- [Brief] Word for word, restate the lines from the one holding "Клубы (762, 35)" through the end of the data below, including both endpoints and nothing more.

=== Begin Enclosure ===

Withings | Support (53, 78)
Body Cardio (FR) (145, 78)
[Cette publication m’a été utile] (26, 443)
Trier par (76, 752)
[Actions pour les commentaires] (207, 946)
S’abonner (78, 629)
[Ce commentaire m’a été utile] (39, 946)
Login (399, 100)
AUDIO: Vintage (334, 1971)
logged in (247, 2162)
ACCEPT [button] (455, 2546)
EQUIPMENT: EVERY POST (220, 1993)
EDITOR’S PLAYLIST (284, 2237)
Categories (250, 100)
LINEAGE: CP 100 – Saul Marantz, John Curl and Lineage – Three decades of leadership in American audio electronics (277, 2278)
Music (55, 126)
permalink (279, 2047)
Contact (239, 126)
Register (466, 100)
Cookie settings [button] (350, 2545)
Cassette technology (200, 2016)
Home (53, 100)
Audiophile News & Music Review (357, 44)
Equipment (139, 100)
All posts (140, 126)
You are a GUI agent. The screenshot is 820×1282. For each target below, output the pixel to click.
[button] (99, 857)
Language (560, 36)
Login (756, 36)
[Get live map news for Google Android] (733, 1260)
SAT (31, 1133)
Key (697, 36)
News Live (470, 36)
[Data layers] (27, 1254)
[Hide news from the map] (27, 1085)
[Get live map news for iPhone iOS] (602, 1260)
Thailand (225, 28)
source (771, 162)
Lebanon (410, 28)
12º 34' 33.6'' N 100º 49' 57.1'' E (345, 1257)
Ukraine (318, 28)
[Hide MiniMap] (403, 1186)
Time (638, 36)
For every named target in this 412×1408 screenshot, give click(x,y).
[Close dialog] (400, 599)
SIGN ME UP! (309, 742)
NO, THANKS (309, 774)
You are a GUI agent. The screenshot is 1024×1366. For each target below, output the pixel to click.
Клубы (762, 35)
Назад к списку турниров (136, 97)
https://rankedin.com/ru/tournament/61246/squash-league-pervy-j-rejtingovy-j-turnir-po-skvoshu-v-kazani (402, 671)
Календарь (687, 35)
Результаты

=== End Enclosure ===

- [Reply to the task]
Клубы (762, 35)
Назад к списку турниров (136, 97)
https://rankedin.com/ru/tournament/61246/squash-league-pervy-j-rejtingovy-j-turnir-po-skvoshu-v-kazani (402, 671)
Календарь (687, 35)
Результаты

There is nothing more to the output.